Friday, December 03, 2004

Drama on Qubec Dr.

So this morning I get up to get in my truck. I am, as usual, balancing my water bottle, gym clothes (for some reason I only take out extra shirt and socks during the week. I use the same gym shorts – which creates this big pile of dirty gym clothes in the back seat – I don’t know why), lunch stuff and clicker. So it takes me a while to actual get in the truck.

I get the door open, and this white Land Rover (the discovery,not the big one) races down the street. My door is in his way, so I step back and close the door. No matter.

He has actually screeched to a stop at the house 1 up from us.

A little about that neighbor. He is a new guy. Nice enough. Gay and a PR person. I mean life, Edwina Monsoon PR type. PR PR . He is presently promoting an energy drink called (kid you not) GAY Fuel.

Well, he lives alone, but last night he had a friend. There was a blue Land Rover (the really little Freestyle) there all last night. Now maybe he wasn’t there (there is some GAY FUEL shin-dig this week) but maybe he was.

All I know is that the white Discovery stops, and out jumps an obviously annoyed boy. How do I know. Well, it is 7:30 on a cold morning, and the driver hops out “dressed” in a white bathrobe. That’s it. No shoes, no shorts (it was a floppy bathrobe), no service.

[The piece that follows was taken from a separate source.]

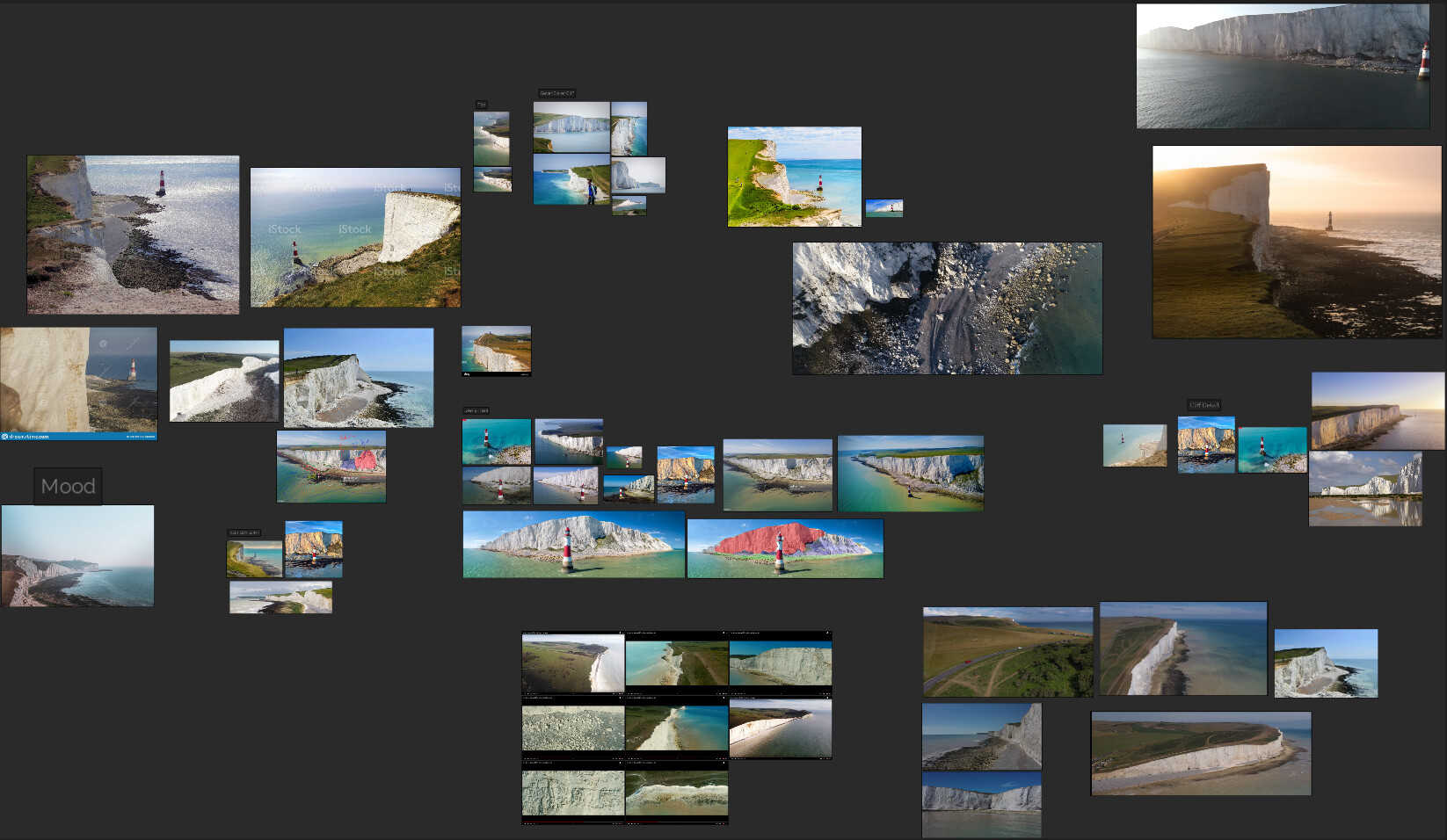Select the sunset lighthouse cliff photo
1447x840 pixels.
click(x=1297, y=243)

He marches out, and bangs on the door next door. There is discussion.

Here I fall down on my job – I admit it. I strain to listen, but it’s trash day and the beep beep beep of trucks throws me off.

Two seconds later he marches back to the Discovery followed by a golden lab, opens the back door and the lab jumps in. The lab, FYI, doesn’t live next door. He turns on his car, and then has to drive by me. I smile and wave.

He’s gay, so when a boy smiles and waves at you, you always have to wave back. It’s instinctual. So he does, floppy robe and all.